Samuel Willenberg was one of only 67 people known to have survived the extermination camp -- the site of about 875,000 deaths.
In this 2010 file photo, Samuel Willenberg displays a map of Treblinka in his home in Tel Aviv. Willenberg, the last survivor of the Nazi death camp, died on Friday at the age of 93.
In this 2010 file photo, Samuel Willenberg displays a map of Treblinka in his home in Tel Aviv. Willenberg, the last survivor of the Nazi death camp, died on Friday at the age of 93.
Associated Press

Samuel Willenberg, the last survivor of Treblinka, the Nazi death camp where 875,000 people were murdered during World War II, has died in Israel. Cause of death was not released. He was 93.

Willenberg was one of only 67 people known to have survived Treblinka, a camp designed with the sole intention of killing Jews.

In August 1943, Willenberg and about 300 other prisoners escaped the extermination camp in a bold revolt.
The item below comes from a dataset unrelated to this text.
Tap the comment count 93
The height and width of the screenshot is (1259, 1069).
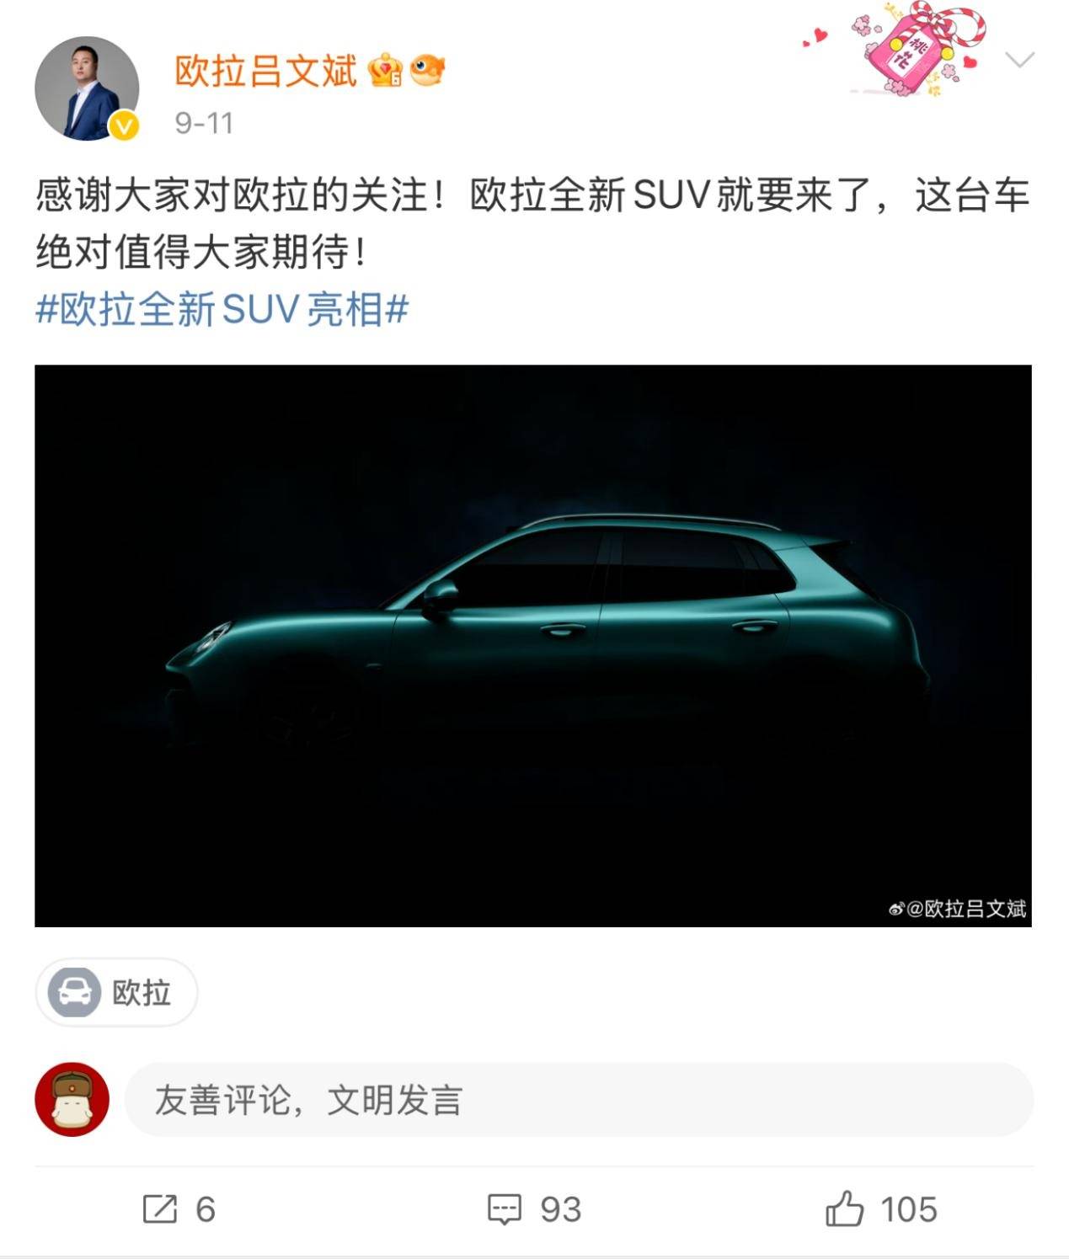[x=561, y=1210]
More than 200 of the fleeing prisoners were later killed by Nazi troops in the ensuing manhunt.

In a 2010 interview with The Associated Press, Willenberg recalled the horror of his escape.

Shot in the leg, he had to climb “over bodies piled at the barbed wire fence” before catapulting himself over it. “He kept running,” AP reported, “ignoring dead friends in his path.”
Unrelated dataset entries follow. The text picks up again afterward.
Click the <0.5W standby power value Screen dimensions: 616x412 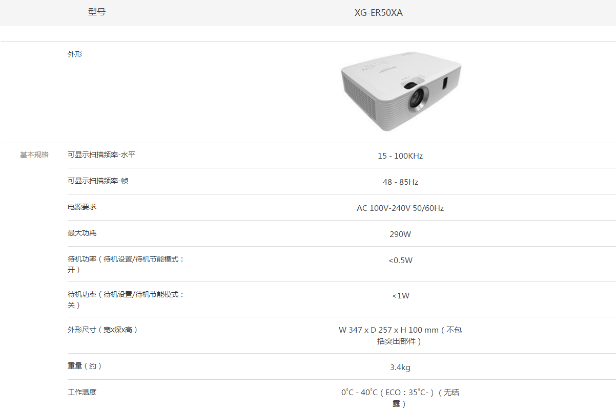pyautogui.click(x=400, y=260)

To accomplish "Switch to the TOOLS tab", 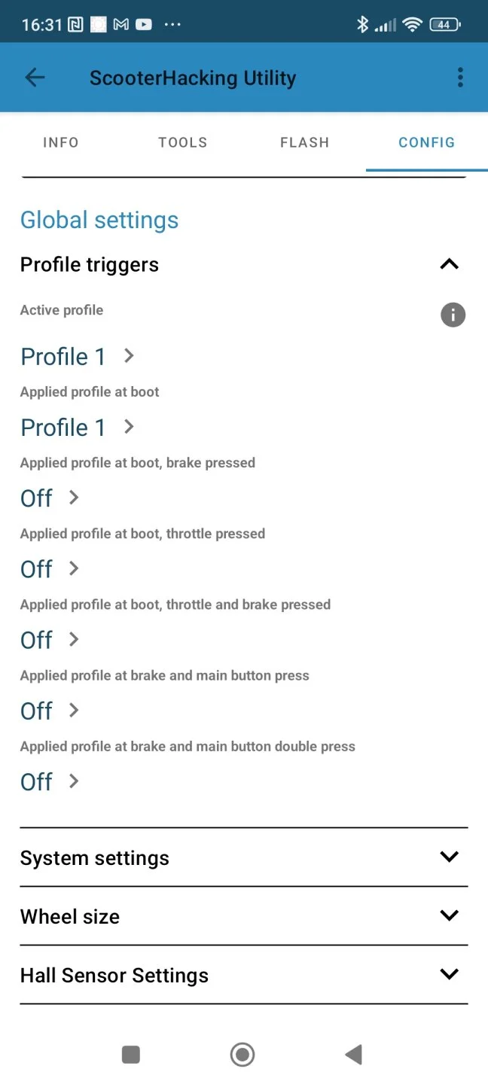I will (183, 142).
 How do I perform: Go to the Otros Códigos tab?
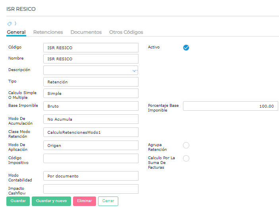pyautogui.click(x=126, y=32)
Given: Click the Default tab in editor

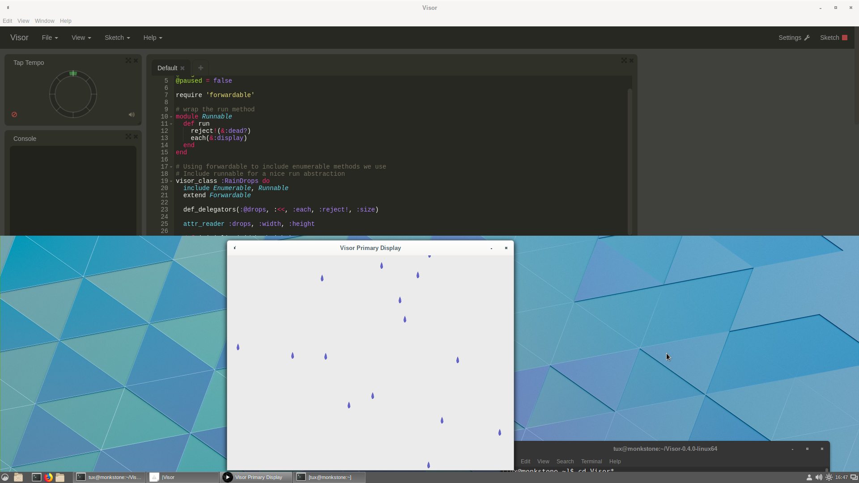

Willenberg said his survival at Treblinka was “chance, sheer chance.”

Born in Częstochowa, Poland, Willenberg was 19 when he first arrived at Treblinka in October 1942. On the advice of an acquaintance, he told Nazi guards that he was a bricklayer. It was a fib that ultimately saved his life. Willenberg, the son of a painter, was the only person who was spared the gas chambers that day.
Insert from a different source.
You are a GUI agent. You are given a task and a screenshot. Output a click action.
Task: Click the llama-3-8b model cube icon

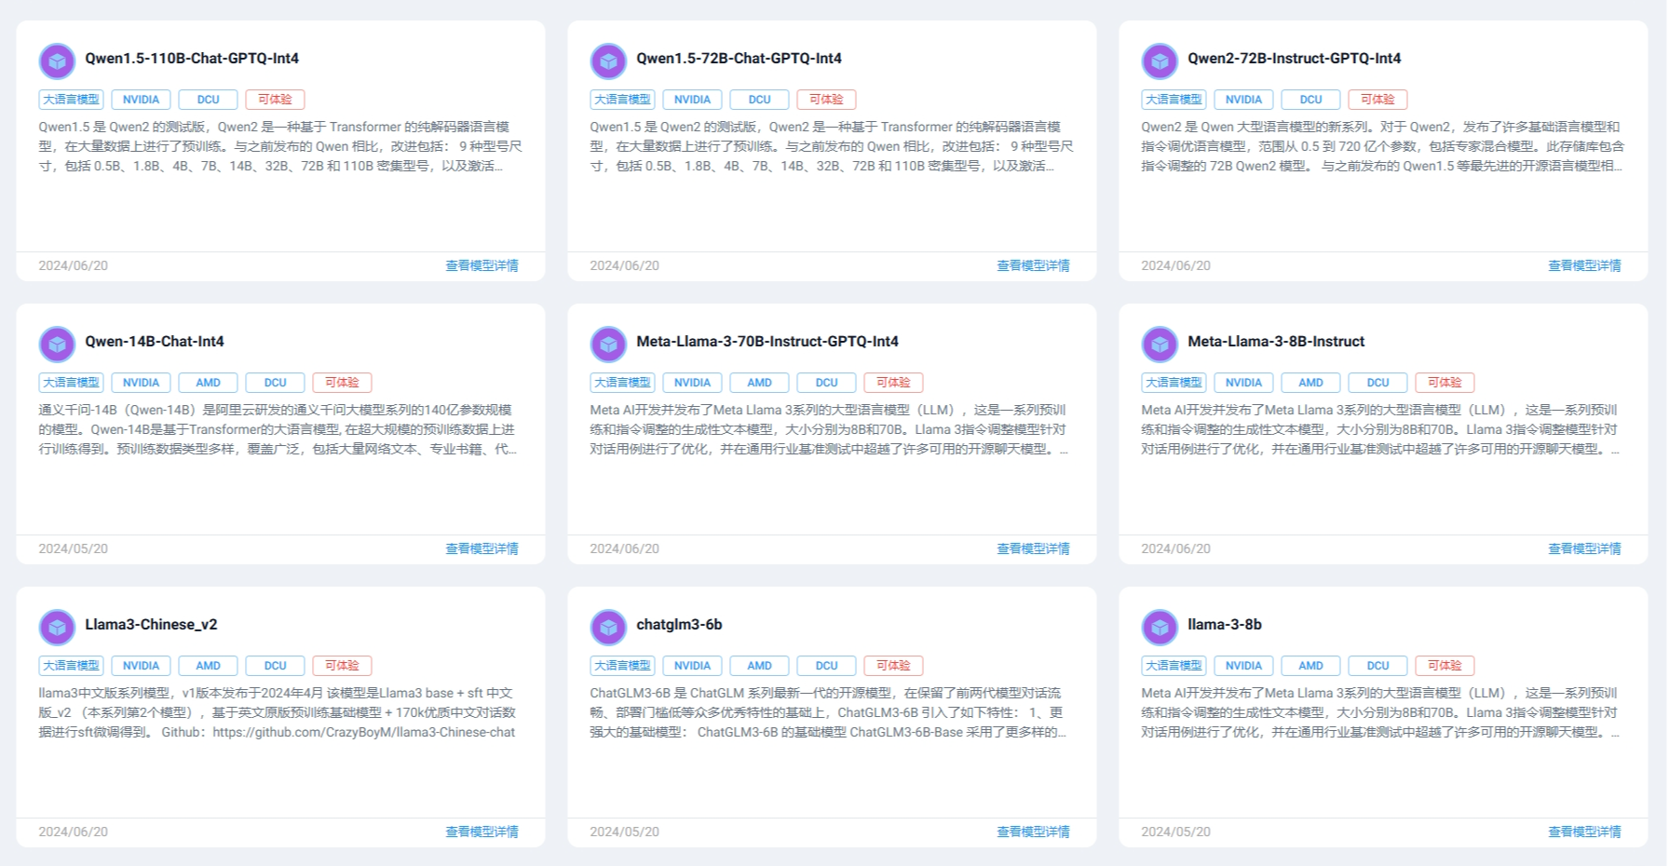click(1160, 628)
While he was sent to the prisoners’ barracks to do manual labor, “a whole town, three transports of 20 wagons, went to the gas,” Willenberg told the BBC in 2013.

The transports had been told that they were at a transit camp, and had to undress and shower before moving onward. The “shower rooms” were gas chambers.

Willenberg lights a candle at a monument on the site of the Treblinka death camp in October 2013.
Willenberg lights a candle at a monument on the site of the Treblinka death camp in October 2013.
Janek Skarzynski/Getty Images

At Treblinka, Willenberg’s job was to sort through the belongings of the people who were slain in the gas chambers. One day, he recognized a garment among the possessions: his sister’s coat.

“My little sister had a coat she grew out of. My mother had extended the sleeves with green velvet. This is how I recognized it. I can still see it today,” he told the BBC. “It was then I knew my [two] sisters had come to Treblinka. I understood that I no longer had sisters. I looked, but I didn't cry. I had no tears left, just hatred.”

Till the end of his life, Willenberg urged the world to never forget Treblinka.

“It never leaves me. It stays in my head. It goes with me always,” he told AP.

Willenberg lived in Tel Aviv with his late wife, Ada, a Holocaust survivor from Warsaw. He is survived by his daughter, Orit Willenberg-Giladi, an Israeli architect, Haaretz reported.